Collected data entries
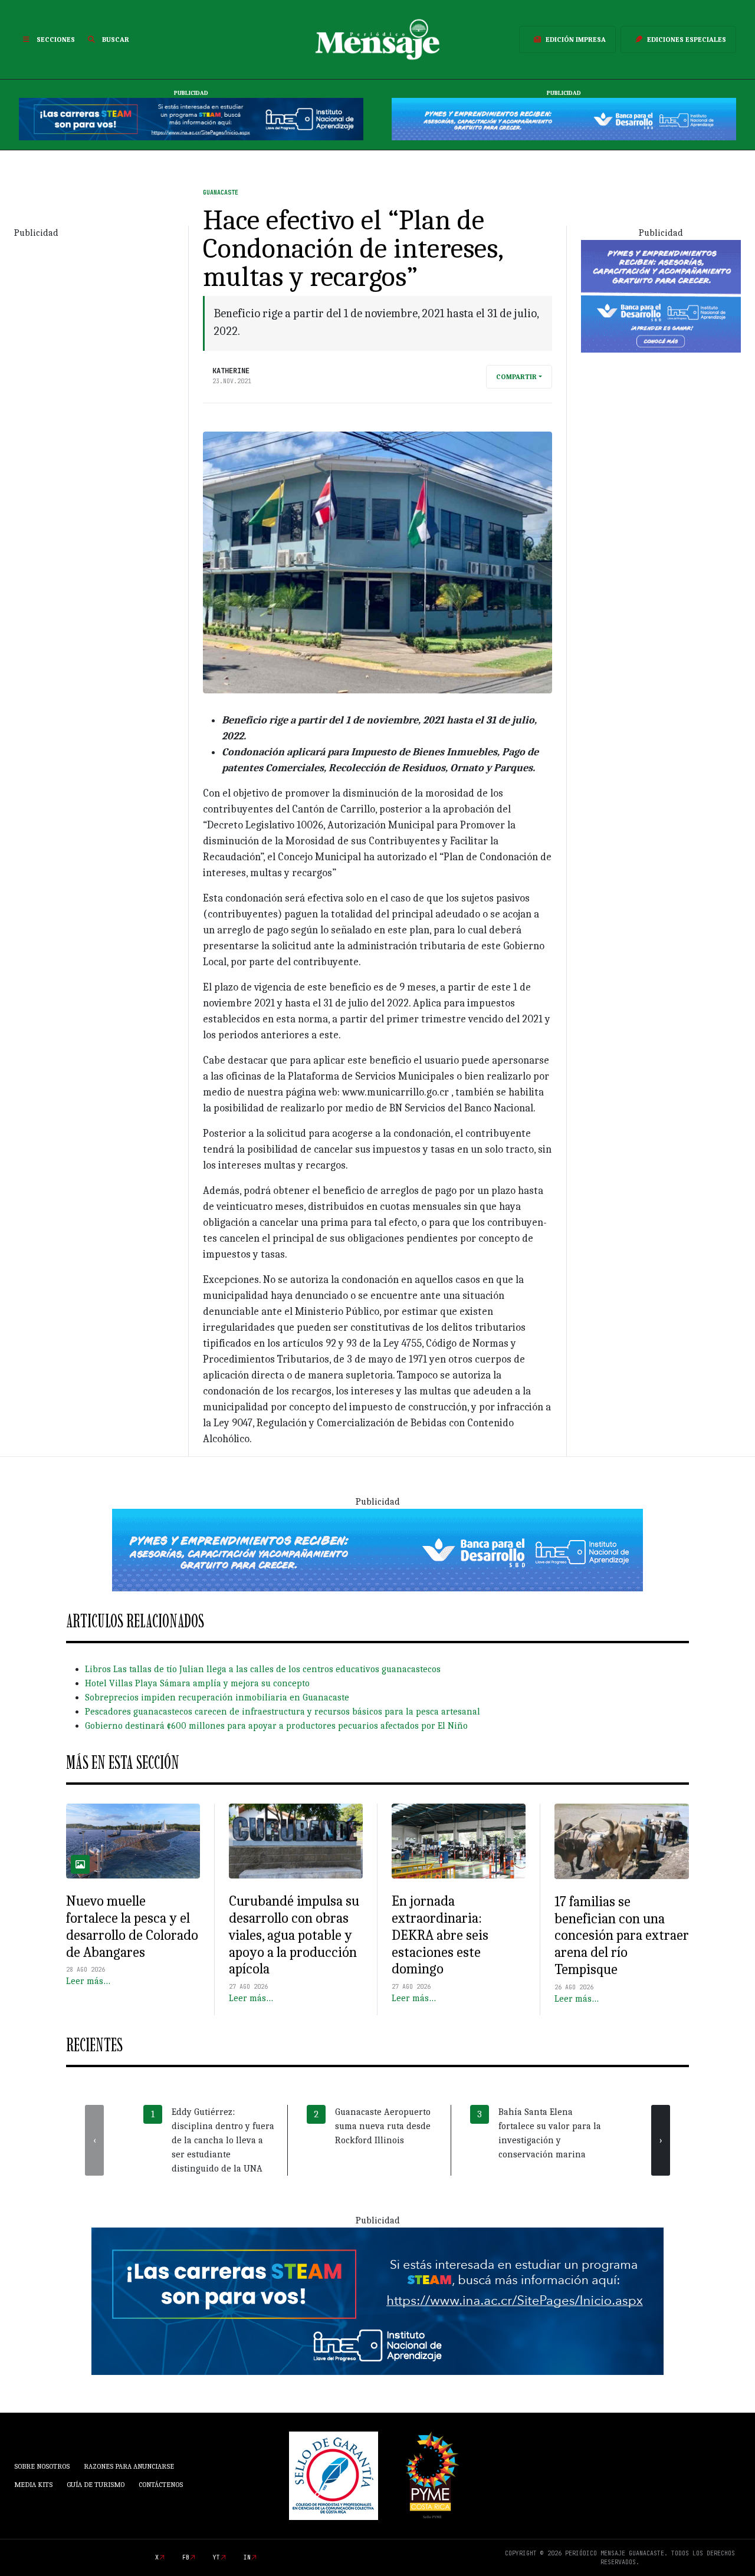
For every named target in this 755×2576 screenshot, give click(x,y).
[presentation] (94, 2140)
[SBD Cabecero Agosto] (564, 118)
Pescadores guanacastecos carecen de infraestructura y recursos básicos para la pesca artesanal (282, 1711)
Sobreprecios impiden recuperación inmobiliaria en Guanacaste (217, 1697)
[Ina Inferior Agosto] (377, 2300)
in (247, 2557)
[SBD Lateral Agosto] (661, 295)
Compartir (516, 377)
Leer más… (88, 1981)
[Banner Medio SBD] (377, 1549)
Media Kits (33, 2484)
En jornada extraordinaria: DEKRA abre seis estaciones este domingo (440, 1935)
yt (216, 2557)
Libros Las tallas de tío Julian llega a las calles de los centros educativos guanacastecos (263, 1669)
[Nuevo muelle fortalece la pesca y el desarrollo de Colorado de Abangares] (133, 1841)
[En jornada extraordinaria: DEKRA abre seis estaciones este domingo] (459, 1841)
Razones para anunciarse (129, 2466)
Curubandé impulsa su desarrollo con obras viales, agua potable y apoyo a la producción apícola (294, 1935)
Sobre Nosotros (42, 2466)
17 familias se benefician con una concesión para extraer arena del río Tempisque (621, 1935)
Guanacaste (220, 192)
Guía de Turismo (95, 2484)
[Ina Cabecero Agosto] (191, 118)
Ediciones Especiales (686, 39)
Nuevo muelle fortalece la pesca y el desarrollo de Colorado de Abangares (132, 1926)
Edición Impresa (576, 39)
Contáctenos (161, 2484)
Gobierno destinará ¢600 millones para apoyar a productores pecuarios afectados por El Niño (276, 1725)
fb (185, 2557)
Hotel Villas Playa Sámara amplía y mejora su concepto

_WORK REQUEST:_
Extract, word for word, each line from the top of the data down to and including the line with "Sobre Nosotros (42, 2466)"; skip the pictures.

_REPLY:_
For every named target in this 755×2576 screenshot, give click(x,y).
[presentation] (94, 2140)
[SBD Cabecero Agosto] (564, 118)
Pescadores guanacastecos carecen de infraestructura y recursos básicos para la pesca artesanal (282, 1711)
Sobreprecios impiden recuperación inmobiliaria en Guanacaste (217, 1697)
[Ina Inferior Agosto] (377, 2300)
in (247, 2557)
[SBD Lateral Agosto] (661, 295)
Compartir (516, 377)
Leer más… (88, 1981)
[Banner Medio SBD] (377, 1549)
Media Kits (33, 2484)
En jornada extraordinaria: DEKRA abre seis estaciones este domingo (440, 1935)
yt (216, 2557)
Libros Las tallas de tío Julian llega a las calles de los centros educativos guanacastecos (263, 1669)
[Nuevo muelle fortalece la pesca y el desarrollo de Colorado de Abangares] (133, 1841)
[En jornada extraordinaria: DEKRA abre seis estaciones este domingo] (459, 1841)
Razones para anunciarse (129, 2466)
Curubandé impulsa su desarrollo con obras viales, agua potable y apoyo a la producción apícola (294, 1935)
Sobre Nosotros (42, 2466)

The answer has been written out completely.